Pav – the average load applied to the bearing surface (5,100 psi or 12,000 psi in our calculations)
Pmax – the peak value of the oil pressure
An example of the oil pressure distribution is shown in Fig.3.
Besides a decrease of min. oil film thickness, the non-homogeneous oil pressure distribution caused by excessive clearance may result in fatigue of the bearing material in the area of peak pressure. This phenomenon is known as knocking.
The effect of clearance on the oil pressure distribution is presented in Fig. 4 and 5.
As seen in the graphs, clearance exceeding 0.003” may results in substantial non-homogeneity of the oil pressure distribution.
Another effect of large clearance is increased oil leakage out of the bearing. Oil leakage has an important positive role – it removes the heat generated by the bearing thus preventing overheating of the oil.
However, too large a flow of oil leakage may cause a drop of oil pressure and even oil starvation, which terminates hydrodynamic lubrication.
Oil leakage from thea bearing with excessive clearance may be reduced by changing to a higher viscosity.
The influence of clearance on oil flow is seen in Fig.6.
Now consider the effect of tight clearances on the hydrodynamic parameters.
The advantages of small clearances are: low values of oil peak pressure and low oil leakage.
However there are clear drawbacks.
First of all, min. oil film thickness at tight clearances may be too low (Fig.1 and 2).

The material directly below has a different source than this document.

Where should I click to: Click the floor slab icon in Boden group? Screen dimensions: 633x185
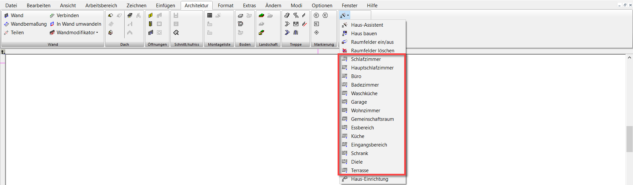241,15
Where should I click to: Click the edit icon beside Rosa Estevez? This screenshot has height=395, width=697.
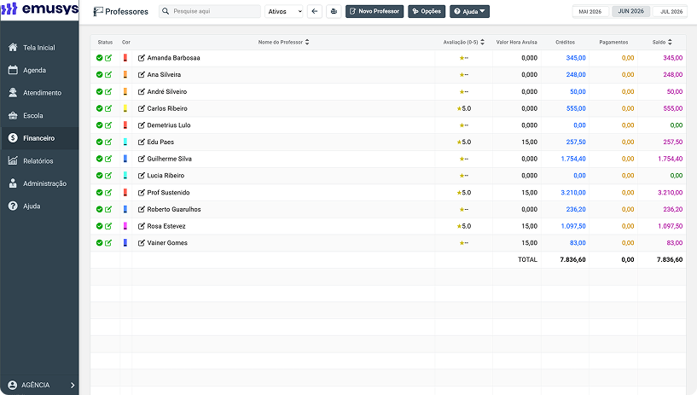pos(142,226)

The second adverse factor is related to possible distortions of the bearing housing and crankshaft in high performance engines working at high loads and high rotation speeds. The distortions are much more dangerous in bearings with small clearances.
The third disadvantage of tight clearances is excessive heating of the oil. The friction energy generated by the bearing at high rotation speeds may heat the oil to a temperature above its maximum temperature limit (e.g. 500 °F for synthetic oil). The graphs in Fig. 7 illustrates the effect of clearance on oil temperature rise (delta T).
As was noted in p.1, clearance is not the only bearing parameter determining the value of min. oil film thickness. The effect of bearing eccentricity is very similar to that of clearance. The value of eccentricity is taken into account in hydrodynamic calculations. Fig.8 presents the results of calculations of clearances providing the maximum values of min. oil film thickness for different eccentricities (e=0 and e=0.0004”).
An increase of bearing eccentricity shifts the optimal clearance to lower values. This reduces the likelihood of knocking and localized overloading. However the real situation is more complicated than the theoretical calculations. As a matter of fact, the actual eccentricity of high performance bearings during their operation is lower than the difference between the maximum and minimum wall thickness. The eccentricity is reduced by distortions of the bearing housing due to high loads and high rotation speeds. Using King’s ENSIM™ software we are able to determine the optimal eccentricity value for a specific performance requirement. This optimal value in our XP and HP race series is called EccentriX™.